Recorded data:

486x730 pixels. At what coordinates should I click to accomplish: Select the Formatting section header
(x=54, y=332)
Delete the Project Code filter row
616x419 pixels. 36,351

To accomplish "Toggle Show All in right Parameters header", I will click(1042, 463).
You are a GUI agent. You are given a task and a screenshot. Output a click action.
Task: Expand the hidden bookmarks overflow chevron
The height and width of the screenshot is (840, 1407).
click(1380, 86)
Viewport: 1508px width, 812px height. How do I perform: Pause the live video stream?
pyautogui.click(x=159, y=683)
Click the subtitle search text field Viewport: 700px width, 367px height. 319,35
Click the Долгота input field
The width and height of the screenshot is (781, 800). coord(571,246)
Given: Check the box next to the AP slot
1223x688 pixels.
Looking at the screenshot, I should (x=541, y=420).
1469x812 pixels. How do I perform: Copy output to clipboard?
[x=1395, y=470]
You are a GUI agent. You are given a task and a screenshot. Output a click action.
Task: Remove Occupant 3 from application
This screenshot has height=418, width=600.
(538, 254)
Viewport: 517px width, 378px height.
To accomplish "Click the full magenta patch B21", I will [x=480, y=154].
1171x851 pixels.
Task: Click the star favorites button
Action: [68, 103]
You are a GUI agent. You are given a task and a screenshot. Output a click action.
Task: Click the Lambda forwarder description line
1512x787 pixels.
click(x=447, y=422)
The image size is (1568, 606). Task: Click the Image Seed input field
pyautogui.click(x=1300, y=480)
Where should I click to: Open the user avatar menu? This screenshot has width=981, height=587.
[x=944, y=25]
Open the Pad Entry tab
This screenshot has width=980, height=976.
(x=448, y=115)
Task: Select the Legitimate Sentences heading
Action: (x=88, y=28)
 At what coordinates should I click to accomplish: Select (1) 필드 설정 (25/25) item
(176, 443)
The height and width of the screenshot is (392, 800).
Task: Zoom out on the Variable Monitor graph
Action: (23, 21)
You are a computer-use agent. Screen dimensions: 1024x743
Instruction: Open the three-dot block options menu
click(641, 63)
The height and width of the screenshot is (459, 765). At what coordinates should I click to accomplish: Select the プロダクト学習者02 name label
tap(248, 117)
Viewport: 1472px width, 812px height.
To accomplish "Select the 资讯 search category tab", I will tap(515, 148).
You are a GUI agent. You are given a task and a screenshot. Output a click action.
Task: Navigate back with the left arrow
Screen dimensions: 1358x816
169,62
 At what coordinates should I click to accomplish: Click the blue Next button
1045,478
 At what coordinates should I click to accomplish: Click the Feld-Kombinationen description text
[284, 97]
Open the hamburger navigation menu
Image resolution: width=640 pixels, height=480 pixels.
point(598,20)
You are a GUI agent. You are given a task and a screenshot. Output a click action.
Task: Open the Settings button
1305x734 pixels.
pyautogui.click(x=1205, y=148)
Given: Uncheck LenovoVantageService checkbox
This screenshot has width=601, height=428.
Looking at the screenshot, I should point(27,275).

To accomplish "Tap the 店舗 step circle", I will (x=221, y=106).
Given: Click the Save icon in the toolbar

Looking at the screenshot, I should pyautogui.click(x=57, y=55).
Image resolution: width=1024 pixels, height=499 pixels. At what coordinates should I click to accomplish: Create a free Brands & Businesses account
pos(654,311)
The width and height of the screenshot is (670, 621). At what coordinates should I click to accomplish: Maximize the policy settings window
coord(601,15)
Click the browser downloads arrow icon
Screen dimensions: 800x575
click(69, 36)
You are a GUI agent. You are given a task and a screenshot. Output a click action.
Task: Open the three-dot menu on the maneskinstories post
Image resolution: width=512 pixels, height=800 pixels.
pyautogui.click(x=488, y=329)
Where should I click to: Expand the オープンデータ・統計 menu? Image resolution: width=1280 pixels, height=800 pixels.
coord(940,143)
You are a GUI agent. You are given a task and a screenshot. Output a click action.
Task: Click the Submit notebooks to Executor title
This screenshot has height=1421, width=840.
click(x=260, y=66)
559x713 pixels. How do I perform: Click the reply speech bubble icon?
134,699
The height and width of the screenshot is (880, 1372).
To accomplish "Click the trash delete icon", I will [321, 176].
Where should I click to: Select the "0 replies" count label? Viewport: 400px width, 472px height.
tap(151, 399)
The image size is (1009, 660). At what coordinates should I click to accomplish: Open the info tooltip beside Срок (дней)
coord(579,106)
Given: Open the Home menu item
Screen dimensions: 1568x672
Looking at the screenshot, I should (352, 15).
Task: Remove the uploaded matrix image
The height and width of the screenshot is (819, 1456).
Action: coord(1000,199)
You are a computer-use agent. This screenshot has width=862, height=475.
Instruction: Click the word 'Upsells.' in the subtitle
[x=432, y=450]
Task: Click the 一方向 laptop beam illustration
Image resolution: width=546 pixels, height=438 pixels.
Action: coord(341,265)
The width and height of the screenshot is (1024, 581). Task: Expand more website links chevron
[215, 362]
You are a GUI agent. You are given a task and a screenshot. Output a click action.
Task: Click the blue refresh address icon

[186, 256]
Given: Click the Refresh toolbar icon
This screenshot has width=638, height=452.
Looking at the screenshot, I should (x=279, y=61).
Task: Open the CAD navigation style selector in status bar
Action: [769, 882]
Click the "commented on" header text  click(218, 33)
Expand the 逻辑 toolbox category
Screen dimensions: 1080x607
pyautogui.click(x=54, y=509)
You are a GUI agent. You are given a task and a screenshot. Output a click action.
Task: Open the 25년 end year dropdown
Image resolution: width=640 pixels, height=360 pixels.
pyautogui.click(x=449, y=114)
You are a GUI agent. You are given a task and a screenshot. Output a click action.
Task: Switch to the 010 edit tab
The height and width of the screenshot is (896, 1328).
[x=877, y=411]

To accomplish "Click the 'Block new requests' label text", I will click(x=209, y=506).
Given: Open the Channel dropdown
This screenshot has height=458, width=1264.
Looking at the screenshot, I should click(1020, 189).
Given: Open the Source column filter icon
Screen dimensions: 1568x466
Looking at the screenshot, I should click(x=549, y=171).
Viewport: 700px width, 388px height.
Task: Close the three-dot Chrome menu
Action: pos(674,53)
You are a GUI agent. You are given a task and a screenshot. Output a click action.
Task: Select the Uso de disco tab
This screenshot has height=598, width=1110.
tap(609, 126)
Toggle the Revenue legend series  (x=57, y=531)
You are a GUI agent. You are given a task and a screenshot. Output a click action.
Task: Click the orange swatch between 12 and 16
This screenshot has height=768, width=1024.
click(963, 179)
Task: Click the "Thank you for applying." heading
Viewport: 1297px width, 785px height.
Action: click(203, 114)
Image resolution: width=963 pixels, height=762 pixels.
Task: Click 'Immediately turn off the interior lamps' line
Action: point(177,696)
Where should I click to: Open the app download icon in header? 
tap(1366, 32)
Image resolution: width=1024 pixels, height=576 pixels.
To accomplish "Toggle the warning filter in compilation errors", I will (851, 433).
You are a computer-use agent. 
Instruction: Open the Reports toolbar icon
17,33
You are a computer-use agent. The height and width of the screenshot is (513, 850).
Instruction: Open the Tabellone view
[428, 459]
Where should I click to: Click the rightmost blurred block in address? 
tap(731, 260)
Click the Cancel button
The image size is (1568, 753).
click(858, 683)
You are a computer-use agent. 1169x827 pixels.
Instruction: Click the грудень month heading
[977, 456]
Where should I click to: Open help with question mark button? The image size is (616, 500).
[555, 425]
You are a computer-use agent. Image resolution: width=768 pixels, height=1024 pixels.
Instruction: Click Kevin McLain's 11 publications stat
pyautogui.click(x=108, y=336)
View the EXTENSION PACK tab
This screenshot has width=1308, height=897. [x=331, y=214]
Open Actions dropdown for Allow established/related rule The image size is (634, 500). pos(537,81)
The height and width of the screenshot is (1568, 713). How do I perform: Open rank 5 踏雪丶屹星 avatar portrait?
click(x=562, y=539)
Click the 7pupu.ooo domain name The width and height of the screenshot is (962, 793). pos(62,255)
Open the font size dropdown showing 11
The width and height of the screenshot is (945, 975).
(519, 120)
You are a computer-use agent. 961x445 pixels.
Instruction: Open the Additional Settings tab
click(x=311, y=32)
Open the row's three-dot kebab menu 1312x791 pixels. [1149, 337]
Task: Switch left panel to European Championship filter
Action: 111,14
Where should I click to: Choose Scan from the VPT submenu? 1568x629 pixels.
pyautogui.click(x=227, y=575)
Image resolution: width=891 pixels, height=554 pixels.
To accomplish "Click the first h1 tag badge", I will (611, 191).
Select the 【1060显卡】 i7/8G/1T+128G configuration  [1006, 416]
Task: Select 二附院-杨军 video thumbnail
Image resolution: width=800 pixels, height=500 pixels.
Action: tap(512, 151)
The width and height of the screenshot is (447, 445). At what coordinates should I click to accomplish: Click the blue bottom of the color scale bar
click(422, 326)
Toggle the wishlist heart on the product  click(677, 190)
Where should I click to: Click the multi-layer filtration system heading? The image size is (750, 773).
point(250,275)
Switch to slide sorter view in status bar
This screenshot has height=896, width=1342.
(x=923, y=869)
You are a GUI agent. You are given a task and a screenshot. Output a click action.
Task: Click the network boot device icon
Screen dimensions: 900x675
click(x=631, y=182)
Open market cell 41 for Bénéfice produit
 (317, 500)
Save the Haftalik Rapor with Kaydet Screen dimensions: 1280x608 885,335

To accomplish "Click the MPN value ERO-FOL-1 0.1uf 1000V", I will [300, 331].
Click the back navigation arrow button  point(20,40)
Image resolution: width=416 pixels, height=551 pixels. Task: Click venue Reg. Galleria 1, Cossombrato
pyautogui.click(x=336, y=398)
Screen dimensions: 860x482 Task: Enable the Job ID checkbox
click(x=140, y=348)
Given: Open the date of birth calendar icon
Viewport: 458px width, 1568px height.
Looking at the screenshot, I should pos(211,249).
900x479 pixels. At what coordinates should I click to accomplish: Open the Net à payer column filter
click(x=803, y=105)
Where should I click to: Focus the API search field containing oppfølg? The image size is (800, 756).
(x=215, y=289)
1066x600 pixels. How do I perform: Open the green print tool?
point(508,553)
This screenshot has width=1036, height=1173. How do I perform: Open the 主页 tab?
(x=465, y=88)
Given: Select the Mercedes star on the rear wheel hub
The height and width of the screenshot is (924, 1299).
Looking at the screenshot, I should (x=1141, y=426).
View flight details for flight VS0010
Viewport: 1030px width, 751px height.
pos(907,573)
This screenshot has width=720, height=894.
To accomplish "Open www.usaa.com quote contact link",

_Work required_:
The stretch of entries above that starts with the line containing "Given: Click the Refresh toolbar icon" and goes on through the line containing "Task: Open the 25년 end year dropdown" is to be transcribed exactly, and no other line is to be transcribed.

_Result of the exercise_:
Given: Click the Refresh toolbar icon
This screenshot has width=638, height=452.
Looking at the screenshot, I should (x=279, y=61).
Task: Open the CAD navigation style selector in status bar
Action: [769, 882]
Click the "commented on" header text  click(218, 33)
Expand the 逻辑 toolbox category
Screen dimensions: 1080x607
pyautogui.click(x=54, y=509)
You are a GUI agent. You are given a task and a screenshot. Output a click action.
Task: Open the 25년 end year dropdown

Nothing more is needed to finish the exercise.